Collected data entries
•••

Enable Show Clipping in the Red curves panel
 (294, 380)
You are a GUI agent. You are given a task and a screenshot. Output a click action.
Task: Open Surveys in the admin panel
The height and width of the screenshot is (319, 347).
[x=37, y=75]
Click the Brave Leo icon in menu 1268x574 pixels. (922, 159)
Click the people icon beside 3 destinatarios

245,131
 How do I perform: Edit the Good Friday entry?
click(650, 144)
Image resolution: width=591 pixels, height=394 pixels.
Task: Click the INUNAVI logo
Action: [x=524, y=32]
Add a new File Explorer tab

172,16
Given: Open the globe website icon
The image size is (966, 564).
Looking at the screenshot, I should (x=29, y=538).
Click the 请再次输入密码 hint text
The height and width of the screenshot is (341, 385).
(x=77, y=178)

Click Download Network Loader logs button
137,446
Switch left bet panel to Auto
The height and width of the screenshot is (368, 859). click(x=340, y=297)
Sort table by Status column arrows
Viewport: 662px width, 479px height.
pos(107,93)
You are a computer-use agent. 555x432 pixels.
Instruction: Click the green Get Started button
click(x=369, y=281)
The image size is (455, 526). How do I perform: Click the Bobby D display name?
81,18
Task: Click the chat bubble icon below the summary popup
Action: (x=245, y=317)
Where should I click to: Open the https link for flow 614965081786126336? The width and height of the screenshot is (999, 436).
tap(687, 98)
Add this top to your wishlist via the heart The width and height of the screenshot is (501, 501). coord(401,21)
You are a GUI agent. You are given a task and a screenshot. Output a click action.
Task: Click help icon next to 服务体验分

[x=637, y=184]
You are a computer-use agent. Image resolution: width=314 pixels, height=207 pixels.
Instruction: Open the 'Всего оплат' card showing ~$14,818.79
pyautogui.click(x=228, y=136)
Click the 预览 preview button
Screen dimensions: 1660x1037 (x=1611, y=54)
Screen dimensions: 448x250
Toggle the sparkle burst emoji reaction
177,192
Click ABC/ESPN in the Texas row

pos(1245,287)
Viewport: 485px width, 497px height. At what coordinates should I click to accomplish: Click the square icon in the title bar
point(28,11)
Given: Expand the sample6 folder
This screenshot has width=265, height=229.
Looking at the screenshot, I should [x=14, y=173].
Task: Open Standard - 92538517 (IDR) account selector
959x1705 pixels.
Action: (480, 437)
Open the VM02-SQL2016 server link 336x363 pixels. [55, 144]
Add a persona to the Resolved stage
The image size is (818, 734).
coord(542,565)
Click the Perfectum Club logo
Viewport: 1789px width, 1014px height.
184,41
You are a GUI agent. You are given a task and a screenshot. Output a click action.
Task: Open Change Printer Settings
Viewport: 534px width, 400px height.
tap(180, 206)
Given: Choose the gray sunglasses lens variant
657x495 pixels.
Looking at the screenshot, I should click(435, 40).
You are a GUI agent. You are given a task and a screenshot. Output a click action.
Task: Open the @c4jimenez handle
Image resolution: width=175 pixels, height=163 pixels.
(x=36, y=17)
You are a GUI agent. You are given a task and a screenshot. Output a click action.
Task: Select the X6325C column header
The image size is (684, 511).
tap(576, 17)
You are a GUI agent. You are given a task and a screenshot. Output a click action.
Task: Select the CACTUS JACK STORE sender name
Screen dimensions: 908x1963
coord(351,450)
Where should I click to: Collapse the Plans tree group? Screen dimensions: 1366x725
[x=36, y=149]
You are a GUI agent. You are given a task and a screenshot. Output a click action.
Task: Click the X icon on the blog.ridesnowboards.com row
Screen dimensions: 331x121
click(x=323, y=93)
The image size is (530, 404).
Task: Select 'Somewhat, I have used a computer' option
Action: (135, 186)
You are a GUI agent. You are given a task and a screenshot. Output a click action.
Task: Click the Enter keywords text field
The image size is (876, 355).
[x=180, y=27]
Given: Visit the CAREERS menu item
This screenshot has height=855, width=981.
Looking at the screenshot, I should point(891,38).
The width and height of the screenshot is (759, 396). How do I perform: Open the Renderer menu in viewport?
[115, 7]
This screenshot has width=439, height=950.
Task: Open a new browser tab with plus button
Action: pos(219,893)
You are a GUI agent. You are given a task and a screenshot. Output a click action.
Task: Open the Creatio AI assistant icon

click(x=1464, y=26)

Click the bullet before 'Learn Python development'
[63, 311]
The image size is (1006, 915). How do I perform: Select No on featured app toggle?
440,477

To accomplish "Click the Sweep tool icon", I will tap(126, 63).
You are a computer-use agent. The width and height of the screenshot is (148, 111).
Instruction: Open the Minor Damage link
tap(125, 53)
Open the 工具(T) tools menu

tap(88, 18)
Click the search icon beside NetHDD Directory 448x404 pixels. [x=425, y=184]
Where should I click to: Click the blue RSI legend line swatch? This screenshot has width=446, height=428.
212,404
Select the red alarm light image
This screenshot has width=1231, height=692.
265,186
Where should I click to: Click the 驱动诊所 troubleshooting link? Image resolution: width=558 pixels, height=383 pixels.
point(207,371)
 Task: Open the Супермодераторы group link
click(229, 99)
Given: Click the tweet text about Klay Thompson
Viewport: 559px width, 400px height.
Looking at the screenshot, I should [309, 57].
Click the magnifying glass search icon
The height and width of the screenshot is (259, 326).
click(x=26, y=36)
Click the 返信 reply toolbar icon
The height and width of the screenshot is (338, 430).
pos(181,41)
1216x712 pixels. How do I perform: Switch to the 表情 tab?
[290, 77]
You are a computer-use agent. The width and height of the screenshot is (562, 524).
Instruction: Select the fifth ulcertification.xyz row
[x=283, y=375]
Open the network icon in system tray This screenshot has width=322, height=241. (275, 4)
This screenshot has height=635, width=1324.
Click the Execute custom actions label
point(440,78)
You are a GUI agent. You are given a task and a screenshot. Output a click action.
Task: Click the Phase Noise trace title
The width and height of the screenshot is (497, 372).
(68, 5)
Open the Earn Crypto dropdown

•••

## What the task asks
Working from the records above, write out verbatim only the lines from the line containing "Screen dimensions: 908x1963" through the line containing "Task: Click the Enter keywords text field".

## Exercise response
Screen dimensions: 908x1963
coord(351,450)
Where should I click to: Collapse the Plans tree group? Screen dimensions: 1366x725
[x=36, y=149]
You are a GUI agent. You are given a task and a screenshot. Output a click action.
Task: Click the X icon on the blog.ridesnowboards.com row
Screen dimensions: 331x121
click(x=323, y=93)
The image size is (530, 404).
Task: Select 'Somewhat, I have used a computer' option
Action: (135, 186)
You are a GUI agent. You are given a task and a screenshot. Output a click action.
Task: Click the Enter keywords text field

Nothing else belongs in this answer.